Apart from the goofy 3-window routine, the only complaint I've got is while you can left-click to magnify an area of the screen like normal, you're supposed to be able to use the mouse's right button to back up. You can use the - key on the keyboard to back up, but if you want to use the + right next to it to zoom back in, you actually have to hit the Shift key to make it an official +, rather than the = sign like that makes sense.
And a few tips:
- Don't panic the first time you open the text edit box. It's extremely plain. The adjustments are made over to the left at the bottom of the tool bar. Click on the Move Tool to move the text box around, and it can be kind of tricky. You have to grab the actual text, not just the text box or you'll move the whole canvas.
- You'll want to dump some of the unused items in the box at the bottom and add a few new things. Activate one of the ones you won't use, like the backgrounds, then go over to the right, click on the little arrow and 'Close tab'. You'll then want to add "Layers", "Undo History" and whatever else looks interesting.
- Close the program down using the tool bar.
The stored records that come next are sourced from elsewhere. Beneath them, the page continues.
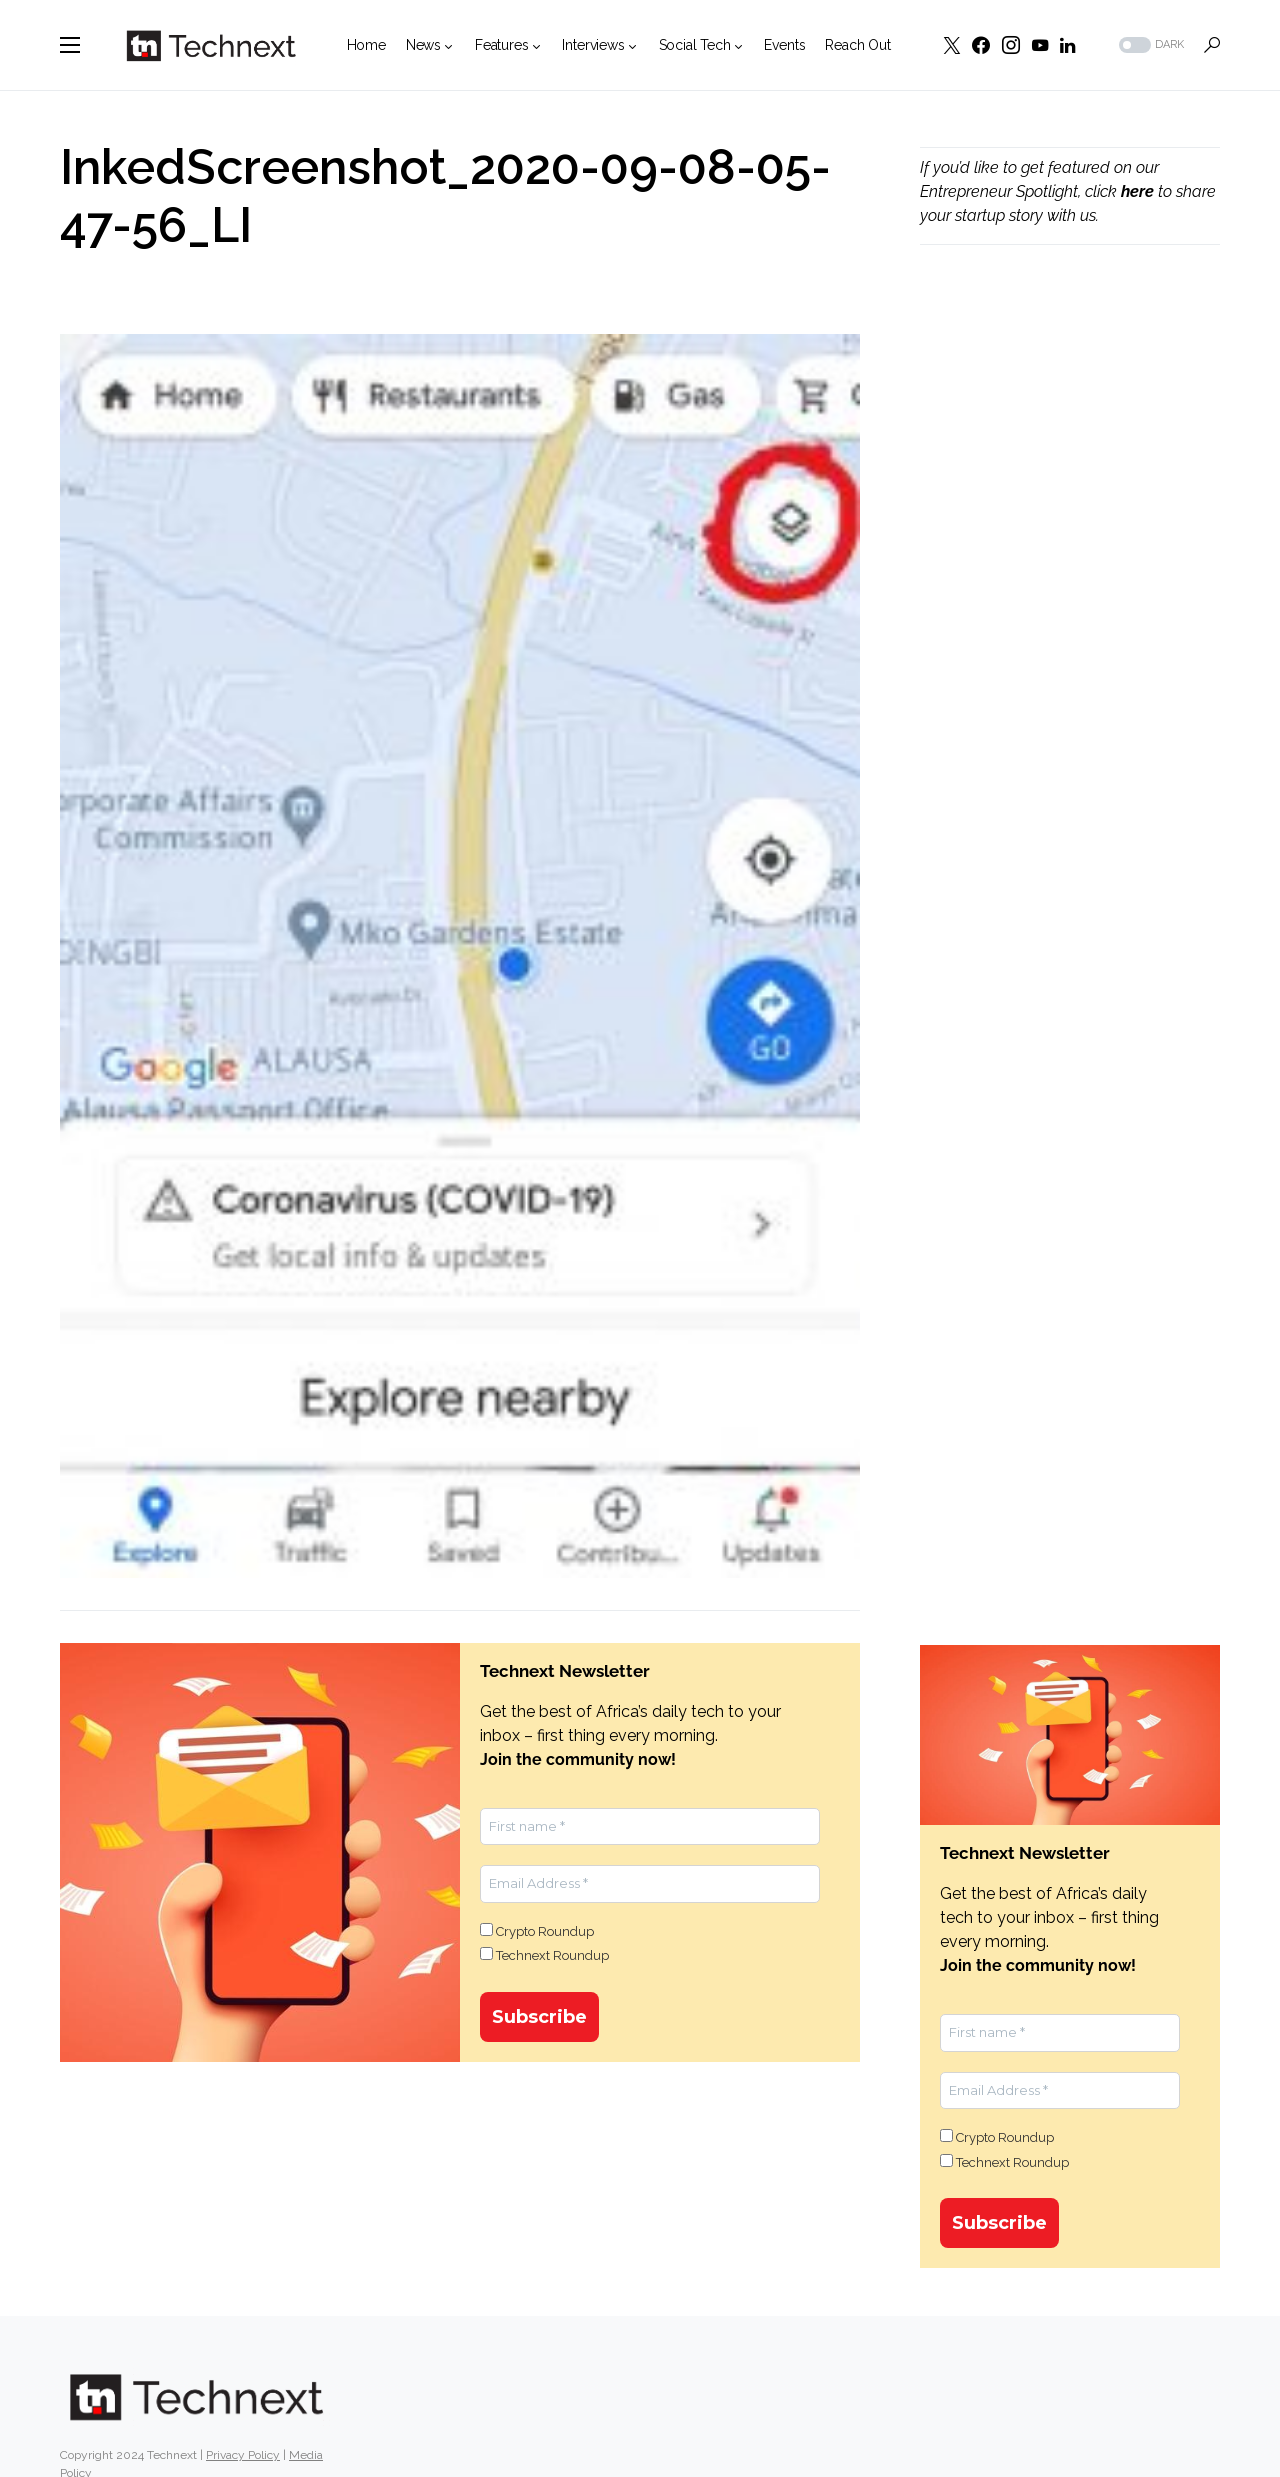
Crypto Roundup (537, 1931)
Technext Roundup (544, 1955)
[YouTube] (1040, 45)
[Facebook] (981, 45)
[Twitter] (952, 45)
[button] (70, 45)
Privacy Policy (243, 2459)
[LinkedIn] (1067, 45)
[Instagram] (1011, 45)
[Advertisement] (1070, 601)
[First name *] (650, 1827)
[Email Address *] (650, 1884)
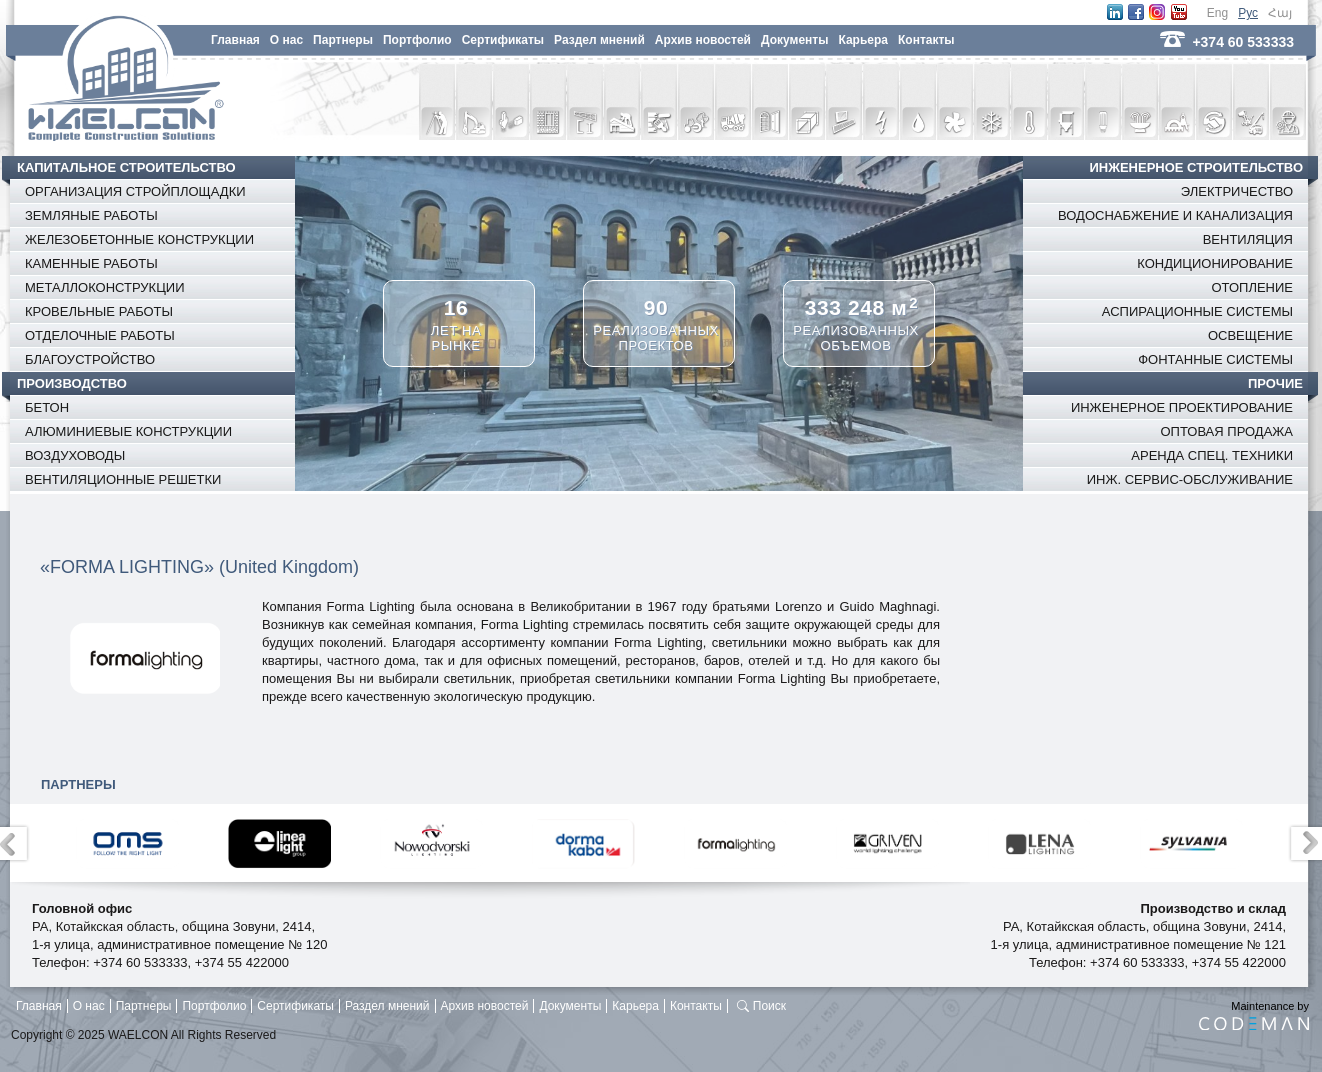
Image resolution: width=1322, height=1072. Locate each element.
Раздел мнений (599, 40)
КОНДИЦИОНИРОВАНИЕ (1215, 263)
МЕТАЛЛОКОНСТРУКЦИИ (105, 287)
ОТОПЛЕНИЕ (1252, 287)
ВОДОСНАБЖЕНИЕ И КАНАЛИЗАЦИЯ (1175, 215)
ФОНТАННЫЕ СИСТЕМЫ (1215, 359)
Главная (235, 40)
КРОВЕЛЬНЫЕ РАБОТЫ (99, 311)
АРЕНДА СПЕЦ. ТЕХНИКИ (1212, 455)
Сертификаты (503, 40)
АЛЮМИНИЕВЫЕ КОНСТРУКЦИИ (128, 431)
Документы (794, 40)
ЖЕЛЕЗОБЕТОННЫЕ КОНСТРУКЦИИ (139, 239)
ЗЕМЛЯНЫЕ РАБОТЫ (91, 215)
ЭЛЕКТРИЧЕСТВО (1237, 191)
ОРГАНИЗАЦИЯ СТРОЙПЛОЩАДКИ (135, 191)
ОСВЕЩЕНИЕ (1250, 335)
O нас (286, 40)
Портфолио (417, 40)
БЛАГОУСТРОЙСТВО (90, 359)
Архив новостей (703, 40)
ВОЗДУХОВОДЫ (75, 455)
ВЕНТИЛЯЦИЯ (1248, 239)
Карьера (863, 40)
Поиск (769, 1006)
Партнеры (343, 40)
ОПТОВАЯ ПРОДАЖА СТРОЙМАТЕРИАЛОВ (1226, 443)
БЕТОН (47, 407)
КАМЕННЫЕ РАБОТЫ (91, 263)
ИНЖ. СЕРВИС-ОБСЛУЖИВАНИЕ (1190, 479)
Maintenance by (1254, 1015)
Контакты (926, 40)
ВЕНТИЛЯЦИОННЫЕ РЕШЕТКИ (123, 479)
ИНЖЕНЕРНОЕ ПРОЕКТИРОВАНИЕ (1182, 407)
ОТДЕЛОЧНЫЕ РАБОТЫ (100, 335)
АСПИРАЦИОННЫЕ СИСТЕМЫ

I closed down the options box and spent five minutes figuring out I needed to select "File Menu/Dialogs/Create New Dock" to reopen it.
The options box at the bottom is where the program really shines. One thing that's always been annoying about Photoshop is the way it breaks its various options into bunches of little boxes. This customizable single-box approach that GIMP takes is really the better way to do it.
I'll immediately update this post if anyone in the comments has any suggestions, additions or corrections. Like, uh, where to find the "Please make me look like a normal program" setting. Even with the 3-window problem, though, it's still an exceptional deal even at twice the price!